Last November we asked the national patient safety campaign Sign up to Safety, which was launched by the Government in 2014, to support all NHS trusts with maternity services to develop plans to improve safety and share best practice. In March this year we launched “Spotlight on Maternity”, with guidance for maternity services to improve maternity outcomes. This set out five high-level themes that are known to make maternity care safer that services could focus on: building strong clinical leadership; building capability and skills for all staff; sharing progress and lessons learned across the system; improving data capture and knowledge; and improving care for women with perinatal mental health problems.

In February this year, “Better Births”, the report of the independent national maternity review that was chaired by Baroness Cumberlege, was published, and hon. Members have touched on it today. It sets out that the vision is for maternity services across England to become safer, more personalised, kinder, more professional and more family-friendly. The Department of Health is leading the promoting good practice for safer care workstream of the maternity transformation programme that was launched last July to deliver the vision set out by the national maternity review, and we will set out our action plans shortly.

As my hon. Friend the Member for Eddisbury highlighted, it is vital that we support research into the causes of stillbirths and neonatal deaths so that we can better understand how to identify babies at risk and improve services. In recent years, the Government have invested in research, looking at important questions regarding stillbirths and neonatal deaths. From 2012, the National Institute for Health Research biomedical research centres at Cambridge and Imperial College will have invested £6 million over five years in research on women’s health, including research to increase understanding of the causes of still births and neonatal deaths. We continue to encourage research bids for new studies that will help us to identify babies at risk.

The evidence shows that this stretching ambition cannot be achieved through improvements to NHS maternity services alone. The public health contribution will be crucial. As The Lancet stillbirth series concluded, some 90% of stillbirths in high-income countries occur antenatally and not during labour.

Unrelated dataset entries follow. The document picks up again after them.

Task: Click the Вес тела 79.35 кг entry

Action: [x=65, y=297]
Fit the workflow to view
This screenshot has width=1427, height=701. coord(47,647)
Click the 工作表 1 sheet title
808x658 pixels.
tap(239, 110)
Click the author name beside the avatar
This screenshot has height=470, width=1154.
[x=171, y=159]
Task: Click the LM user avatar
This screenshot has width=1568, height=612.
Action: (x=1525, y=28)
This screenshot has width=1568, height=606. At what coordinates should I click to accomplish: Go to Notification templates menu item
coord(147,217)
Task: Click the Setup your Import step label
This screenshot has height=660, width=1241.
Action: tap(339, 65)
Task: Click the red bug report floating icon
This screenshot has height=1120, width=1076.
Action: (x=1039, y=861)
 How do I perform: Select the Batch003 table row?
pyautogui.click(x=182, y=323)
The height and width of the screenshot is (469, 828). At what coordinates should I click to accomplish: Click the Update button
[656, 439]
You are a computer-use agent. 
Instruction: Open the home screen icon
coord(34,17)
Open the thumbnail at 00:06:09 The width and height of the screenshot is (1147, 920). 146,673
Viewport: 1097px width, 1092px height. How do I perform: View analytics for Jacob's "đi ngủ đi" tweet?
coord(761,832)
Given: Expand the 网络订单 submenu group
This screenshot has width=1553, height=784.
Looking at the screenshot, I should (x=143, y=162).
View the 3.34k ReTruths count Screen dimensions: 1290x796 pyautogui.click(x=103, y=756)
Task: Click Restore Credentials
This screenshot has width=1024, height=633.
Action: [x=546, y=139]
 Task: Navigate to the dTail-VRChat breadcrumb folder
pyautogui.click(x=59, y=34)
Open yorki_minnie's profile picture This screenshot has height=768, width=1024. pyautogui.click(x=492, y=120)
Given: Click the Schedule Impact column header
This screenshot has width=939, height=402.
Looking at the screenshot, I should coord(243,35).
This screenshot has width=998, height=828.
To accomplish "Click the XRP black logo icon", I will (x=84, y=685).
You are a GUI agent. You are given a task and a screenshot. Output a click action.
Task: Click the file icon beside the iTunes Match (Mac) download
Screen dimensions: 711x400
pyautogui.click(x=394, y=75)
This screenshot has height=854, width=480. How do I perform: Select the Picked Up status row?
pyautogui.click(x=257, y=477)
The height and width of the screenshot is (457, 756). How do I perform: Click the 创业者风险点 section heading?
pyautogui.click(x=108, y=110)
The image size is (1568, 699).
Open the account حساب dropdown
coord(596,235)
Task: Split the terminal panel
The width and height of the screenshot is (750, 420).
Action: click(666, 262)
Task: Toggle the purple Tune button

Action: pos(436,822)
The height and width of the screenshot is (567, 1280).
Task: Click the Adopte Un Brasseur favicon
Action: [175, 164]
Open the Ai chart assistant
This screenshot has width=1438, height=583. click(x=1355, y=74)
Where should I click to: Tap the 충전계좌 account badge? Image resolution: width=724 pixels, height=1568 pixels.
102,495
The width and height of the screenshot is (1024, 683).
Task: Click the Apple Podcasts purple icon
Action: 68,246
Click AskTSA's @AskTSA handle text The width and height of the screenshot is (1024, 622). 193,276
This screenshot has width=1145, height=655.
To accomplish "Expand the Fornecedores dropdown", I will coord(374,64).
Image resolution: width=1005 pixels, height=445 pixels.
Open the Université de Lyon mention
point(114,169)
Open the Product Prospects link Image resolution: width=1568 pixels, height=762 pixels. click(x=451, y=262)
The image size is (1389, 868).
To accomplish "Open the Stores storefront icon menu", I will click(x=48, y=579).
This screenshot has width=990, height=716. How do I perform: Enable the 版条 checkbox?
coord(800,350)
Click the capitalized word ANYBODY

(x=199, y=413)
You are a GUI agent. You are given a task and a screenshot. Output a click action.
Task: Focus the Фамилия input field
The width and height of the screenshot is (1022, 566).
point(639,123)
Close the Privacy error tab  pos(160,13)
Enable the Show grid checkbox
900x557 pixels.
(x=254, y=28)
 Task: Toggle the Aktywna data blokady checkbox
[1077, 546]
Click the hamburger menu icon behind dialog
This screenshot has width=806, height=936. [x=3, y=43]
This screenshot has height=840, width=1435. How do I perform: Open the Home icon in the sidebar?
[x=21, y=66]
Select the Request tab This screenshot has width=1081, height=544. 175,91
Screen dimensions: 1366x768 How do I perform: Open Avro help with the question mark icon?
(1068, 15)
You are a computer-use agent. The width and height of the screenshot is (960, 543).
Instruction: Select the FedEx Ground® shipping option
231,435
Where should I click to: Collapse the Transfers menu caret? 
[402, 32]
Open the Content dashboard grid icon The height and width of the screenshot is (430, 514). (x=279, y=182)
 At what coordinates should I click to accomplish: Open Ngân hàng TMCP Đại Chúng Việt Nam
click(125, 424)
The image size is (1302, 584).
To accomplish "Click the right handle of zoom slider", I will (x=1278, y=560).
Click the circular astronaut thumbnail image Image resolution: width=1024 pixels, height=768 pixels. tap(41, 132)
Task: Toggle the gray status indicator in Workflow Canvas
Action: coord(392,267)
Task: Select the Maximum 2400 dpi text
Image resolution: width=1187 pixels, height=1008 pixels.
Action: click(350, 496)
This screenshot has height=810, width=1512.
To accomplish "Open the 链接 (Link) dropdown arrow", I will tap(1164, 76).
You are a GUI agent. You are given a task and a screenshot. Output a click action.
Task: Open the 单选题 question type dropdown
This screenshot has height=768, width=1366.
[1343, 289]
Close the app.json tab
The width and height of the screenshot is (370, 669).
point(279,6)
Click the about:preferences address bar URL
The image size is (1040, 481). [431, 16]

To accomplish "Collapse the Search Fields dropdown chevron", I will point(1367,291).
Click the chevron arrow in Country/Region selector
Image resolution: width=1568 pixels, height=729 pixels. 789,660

We heard from a number of hon. Members about the need to do more to highlight risks during pregnancy so that women are aware of what they can do while they are pregnant to minimise the risks. When starting pregnancy, not all women will have the same risk of something going wrong, and women’s health before and during pregnancy is one of the factors that influence rates of stillbirths, neonatal deaths and maternal deaths. We know that a BMI of over 40 doubles the risk of stillbirth, that a quarter of stillbirths are associated with smoking, and that alcohol consumption is associated with an estimated 40% increase to stillbirth risk. In addition, the MBRRACE—Mothers and Babies: Reducing Risk through Audits and Confidential Enquiries—report published in June last year showed that women living in poverty had a 57% higher risk, babies from BME groups have a 50% higher risk, and teenage mothers and mothers over 40 have a 39% higher risk.